__Exercise aim__.
Each line starting at the one that contains "Given: Click the search icon for October 14" and ending at the one that contains "has height=376, width=1000." must be returned exactly, and the rest of the listing is left out.
....................
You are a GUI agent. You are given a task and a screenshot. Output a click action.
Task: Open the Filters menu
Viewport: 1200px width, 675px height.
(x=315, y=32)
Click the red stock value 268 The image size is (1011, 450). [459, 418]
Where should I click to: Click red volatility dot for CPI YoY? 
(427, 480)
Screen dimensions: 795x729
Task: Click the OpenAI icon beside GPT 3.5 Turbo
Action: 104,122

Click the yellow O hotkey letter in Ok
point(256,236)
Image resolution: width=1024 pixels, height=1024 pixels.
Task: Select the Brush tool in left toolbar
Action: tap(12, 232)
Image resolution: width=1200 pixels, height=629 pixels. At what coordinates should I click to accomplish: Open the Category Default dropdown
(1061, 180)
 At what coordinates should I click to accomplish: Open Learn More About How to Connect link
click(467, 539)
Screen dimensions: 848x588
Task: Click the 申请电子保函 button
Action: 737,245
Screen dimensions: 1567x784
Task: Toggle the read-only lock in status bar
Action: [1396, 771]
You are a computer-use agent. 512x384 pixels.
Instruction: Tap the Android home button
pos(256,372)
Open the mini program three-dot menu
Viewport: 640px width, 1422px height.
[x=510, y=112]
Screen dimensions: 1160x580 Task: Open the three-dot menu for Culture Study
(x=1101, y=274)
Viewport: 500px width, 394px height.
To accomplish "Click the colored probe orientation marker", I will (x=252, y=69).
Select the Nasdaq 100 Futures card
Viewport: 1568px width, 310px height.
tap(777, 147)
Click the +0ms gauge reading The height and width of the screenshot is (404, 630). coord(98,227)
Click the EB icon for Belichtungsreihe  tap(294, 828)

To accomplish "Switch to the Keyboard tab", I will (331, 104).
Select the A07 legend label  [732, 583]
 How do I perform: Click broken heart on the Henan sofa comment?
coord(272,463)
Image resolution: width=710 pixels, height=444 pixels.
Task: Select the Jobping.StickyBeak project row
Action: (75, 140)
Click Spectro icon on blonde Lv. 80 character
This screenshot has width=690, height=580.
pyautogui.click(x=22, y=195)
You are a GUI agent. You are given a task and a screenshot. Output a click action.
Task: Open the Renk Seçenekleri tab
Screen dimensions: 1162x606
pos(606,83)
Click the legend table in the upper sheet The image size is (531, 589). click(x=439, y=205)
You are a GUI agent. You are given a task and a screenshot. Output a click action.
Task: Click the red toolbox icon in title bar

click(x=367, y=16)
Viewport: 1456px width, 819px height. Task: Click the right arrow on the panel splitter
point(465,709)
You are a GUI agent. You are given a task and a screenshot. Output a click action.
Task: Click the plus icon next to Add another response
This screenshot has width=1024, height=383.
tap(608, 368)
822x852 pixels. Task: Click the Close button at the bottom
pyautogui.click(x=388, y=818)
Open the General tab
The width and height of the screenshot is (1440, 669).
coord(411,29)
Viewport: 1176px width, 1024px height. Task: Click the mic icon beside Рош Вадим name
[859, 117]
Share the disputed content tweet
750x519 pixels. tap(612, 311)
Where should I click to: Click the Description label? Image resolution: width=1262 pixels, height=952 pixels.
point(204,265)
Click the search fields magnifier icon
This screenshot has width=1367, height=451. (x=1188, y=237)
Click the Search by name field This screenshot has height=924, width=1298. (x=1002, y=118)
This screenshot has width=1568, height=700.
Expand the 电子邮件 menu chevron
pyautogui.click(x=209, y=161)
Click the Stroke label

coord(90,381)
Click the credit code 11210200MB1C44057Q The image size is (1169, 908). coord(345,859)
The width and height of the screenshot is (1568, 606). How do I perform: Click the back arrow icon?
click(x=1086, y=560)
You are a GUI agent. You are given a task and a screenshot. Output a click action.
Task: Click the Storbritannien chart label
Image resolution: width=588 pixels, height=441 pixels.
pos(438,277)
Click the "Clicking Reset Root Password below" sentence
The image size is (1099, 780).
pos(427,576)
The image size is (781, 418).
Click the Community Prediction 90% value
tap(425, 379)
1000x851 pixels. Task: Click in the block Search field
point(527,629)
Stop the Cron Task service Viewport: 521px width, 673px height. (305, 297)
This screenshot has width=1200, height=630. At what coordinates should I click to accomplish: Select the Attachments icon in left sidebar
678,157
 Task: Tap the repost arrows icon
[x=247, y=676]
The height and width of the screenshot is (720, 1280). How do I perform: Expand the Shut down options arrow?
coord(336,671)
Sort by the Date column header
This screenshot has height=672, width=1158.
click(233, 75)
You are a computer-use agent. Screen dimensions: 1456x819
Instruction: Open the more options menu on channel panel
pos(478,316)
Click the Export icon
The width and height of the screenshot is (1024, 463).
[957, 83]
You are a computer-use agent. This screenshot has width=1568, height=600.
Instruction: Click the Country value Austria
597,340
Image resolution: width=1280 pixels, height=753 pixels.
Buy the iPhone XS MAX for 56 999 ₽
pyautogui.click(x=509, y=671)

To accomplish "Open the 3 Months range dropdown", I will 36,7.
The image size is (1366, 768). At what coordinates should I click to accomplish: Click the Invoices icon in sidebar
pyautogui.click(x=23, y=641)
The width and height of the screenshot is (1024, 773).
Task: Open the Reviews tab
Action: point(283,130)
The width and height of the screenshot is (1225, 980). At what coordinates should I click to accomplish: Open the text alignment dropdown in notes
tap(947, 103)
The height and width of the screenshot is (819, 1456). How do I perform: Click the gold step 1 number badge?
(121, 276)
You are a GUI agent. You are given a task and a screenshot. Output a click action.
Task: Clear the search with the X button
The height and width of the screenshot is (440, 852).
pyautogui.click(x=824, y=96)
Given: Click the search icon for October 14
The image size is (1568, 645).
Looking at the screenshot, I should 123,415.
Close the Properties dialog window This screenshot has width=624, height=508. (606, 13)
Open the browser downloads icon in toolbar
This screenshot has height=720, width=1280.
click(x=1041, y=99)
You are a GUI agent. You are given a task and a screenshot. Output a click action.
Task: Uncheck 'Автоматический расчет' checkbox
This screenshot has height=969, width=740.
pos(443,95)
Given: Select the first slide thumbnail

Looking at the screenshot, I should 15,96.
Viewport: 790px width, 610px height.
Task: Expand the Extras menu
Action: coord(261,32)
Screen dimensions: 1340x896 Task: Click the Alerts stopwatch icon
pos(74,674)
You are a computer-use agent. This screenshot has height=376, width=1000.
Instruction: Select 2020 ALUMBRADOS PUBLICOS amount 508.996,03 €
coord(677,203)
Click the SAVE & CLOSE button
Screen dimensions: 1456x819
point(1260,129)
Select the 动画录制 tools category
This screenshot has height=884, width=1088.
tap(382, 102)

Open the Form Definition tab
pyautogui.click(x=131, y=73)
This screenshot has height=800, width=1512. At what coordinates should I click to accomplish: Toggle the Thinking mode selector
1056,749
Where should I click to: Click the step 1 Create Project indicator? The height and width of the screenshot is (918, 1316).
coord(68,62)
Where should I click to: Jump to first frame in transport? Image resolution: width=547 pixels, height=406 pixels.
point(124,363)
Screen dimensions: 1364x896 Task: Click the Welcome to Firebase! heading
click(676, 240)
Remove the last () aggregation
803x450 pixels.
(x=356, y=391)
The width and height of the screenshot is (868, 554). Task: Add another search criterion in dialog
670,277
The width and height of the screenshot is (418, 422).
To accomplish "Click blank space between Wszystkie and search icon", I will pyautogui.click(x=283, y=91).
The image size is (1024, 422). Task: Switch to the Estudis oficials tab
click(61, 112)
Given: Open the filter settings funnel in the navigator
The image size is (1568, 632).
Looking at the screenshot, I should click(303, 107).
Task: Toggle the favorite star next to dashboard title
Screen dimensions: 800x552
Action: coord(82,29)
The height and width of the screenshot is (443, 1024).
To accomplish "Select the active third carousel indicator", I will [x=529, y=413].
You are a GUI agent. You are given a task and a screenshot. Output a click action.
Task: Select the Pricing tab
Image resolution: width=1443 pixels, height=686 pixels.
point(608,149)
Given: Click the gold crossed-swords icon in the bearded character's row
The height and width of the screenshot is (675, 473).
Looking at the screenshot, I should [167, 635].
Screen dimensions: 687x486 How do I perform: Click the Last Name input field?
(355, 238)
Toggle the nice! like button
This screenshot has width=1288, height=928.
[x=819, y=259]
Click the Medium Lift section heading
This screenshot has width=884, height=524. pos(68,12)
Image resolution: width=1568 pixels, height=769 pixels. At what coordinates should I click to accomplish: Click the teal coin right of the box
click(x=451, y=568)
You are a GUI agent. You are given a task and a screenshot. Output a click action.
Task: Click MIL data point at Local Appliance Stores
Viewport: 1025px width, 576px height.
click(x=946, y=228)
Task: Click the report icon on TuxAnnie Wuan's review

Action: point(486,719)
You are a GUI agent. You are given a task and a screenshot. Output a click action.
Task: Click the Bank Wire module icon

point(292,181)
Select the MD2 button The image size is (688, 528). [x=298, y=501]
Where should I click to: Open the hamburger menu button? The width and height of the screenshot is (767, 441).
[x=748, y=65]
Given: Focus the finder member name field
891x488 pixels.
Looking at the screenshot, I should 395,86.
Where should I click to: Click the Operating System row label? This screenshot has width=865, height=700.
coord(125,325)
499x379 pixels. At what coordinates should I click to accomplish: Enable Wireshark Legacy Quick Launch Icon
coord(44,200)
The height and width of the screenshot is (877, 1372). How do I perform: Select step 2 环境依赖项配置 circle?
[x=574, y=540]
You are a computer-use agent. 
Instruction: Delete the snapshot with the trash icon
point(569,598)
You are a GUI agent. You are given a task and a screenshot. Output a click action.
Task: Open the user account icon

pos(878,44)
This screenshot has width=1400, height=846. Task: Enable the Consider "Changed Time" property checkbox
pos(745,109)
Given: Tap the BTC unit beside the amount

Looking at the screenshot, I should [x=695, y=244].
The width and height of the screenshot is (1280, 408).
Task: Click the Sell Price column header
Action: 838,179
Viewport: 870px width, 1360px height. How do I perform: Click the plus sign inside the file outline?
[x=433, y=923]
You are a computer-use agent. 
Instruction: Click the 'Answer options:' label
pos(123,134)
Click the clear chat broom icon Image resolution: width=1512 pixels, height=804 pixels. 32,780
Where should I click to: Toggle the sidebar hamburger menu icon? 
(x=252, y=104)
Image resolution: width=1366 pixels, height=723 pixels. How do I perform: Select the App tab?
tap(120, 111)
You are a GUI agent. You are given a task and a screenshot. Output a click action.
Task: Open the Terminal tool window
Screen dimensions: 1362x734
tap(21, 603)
....................
__Answer for this exercise__.
Given: Click the search icon for October 14
The image size is (1568, 645).
Looking at the screenshot, I should 123,415.
Close the Properties dialog window This screenshot has width=624, height=508. (606, 13)
Open the browser downloads icon in toolbar
This screenshot has height=720, width=1280.
click(x=1041, y=99)
You are a GUI agent. You are given a task and a screenshot. Output a click action.
Task: Uncheck 'Автоматический расчет' checkbox
This screenshot has height=969, width=740.
pos(443,95)
Given: Select the first slide thumbnail

Looking at the screenshot, I should 15,96.
Viewport: 790px width, 610px height.
Task: Expand the Extras menu
Action: coord(261,32)
Screen dimensions: 1340x896 Task: Click the Alerts stopwatch icon
pos(74,674)
You are a computer-use agent. This screenshot has height=376, width=1000.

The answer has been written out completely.